** Opening Records block **

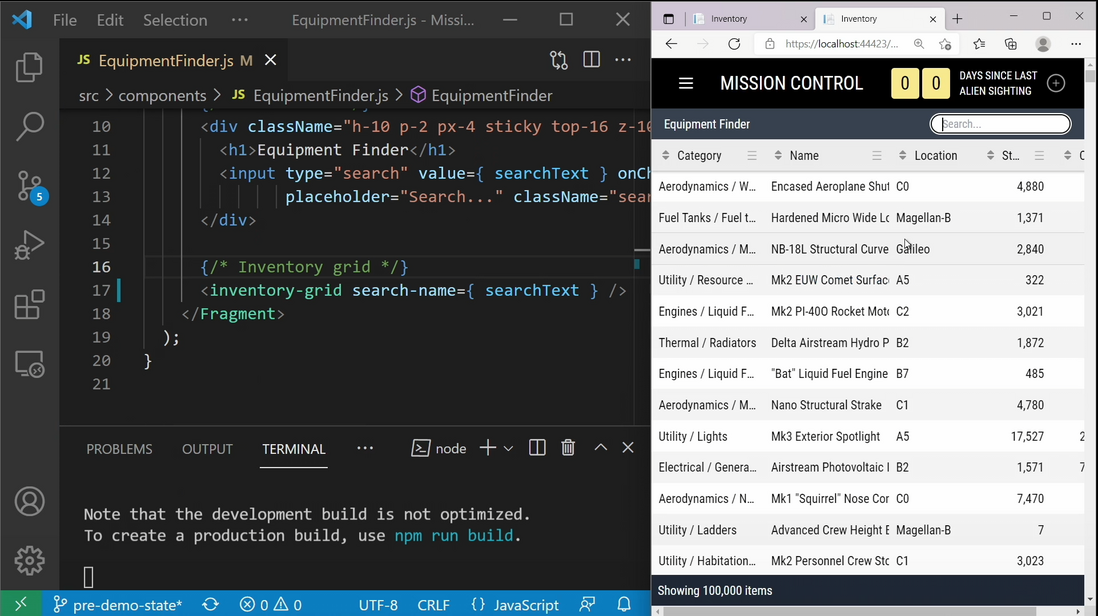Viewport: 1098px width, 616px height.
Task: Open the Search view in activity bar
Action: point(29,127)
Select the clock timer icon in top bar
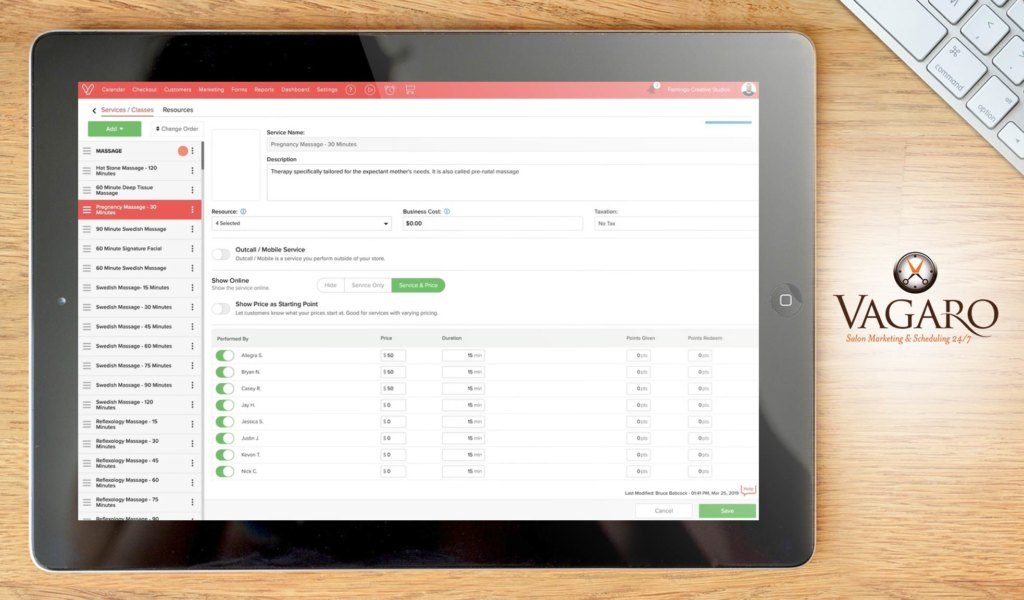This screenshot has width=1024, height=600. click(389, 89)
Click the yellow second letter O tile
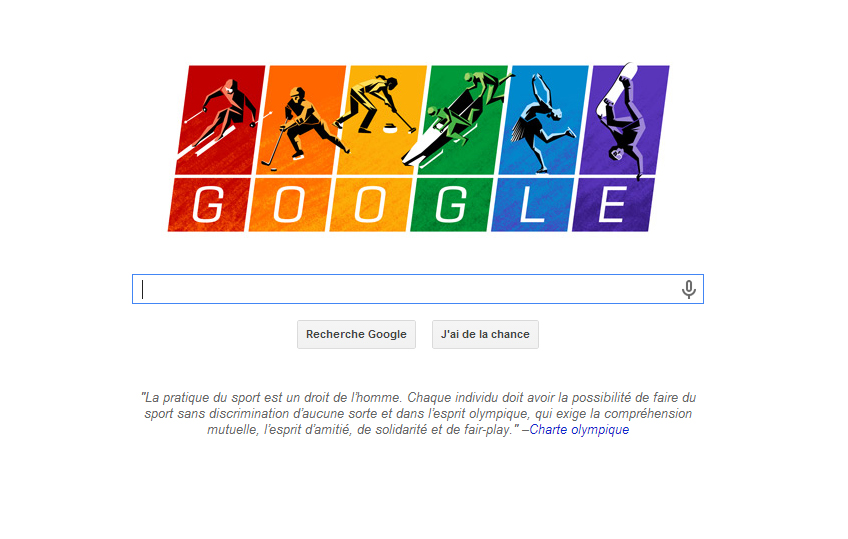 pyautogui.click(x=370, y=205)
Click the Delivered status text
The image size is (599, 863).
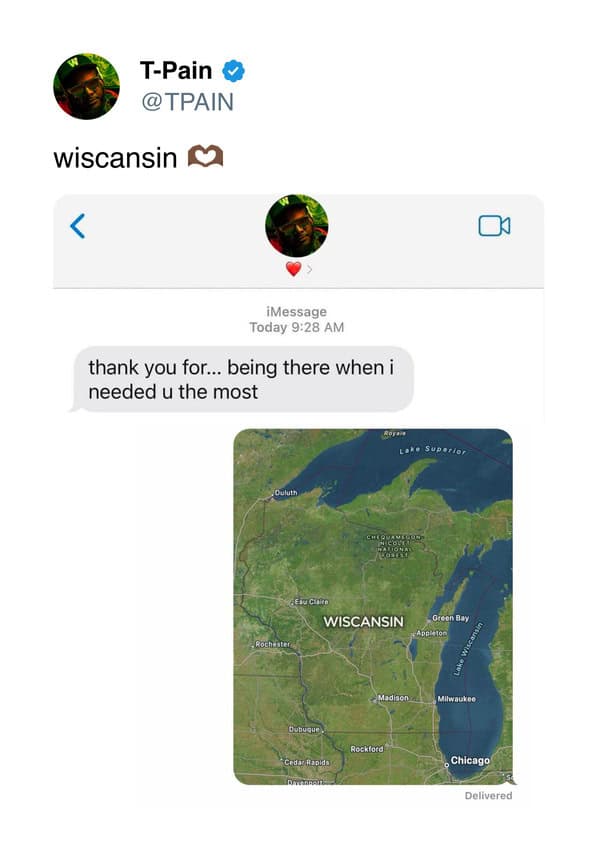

** Closing Records block **

◆ **Your task**: Leaving all pictures aside, print exactly the lines from the one that contains "Click the yellow second letter O tile" through the last line of the data above, inclusive.

◆ **Task solution**:
Click the yellow second letter O tile
 pyautogui.click(x=370, y=205)
Click the Delivered status text
The image size is (599, 863).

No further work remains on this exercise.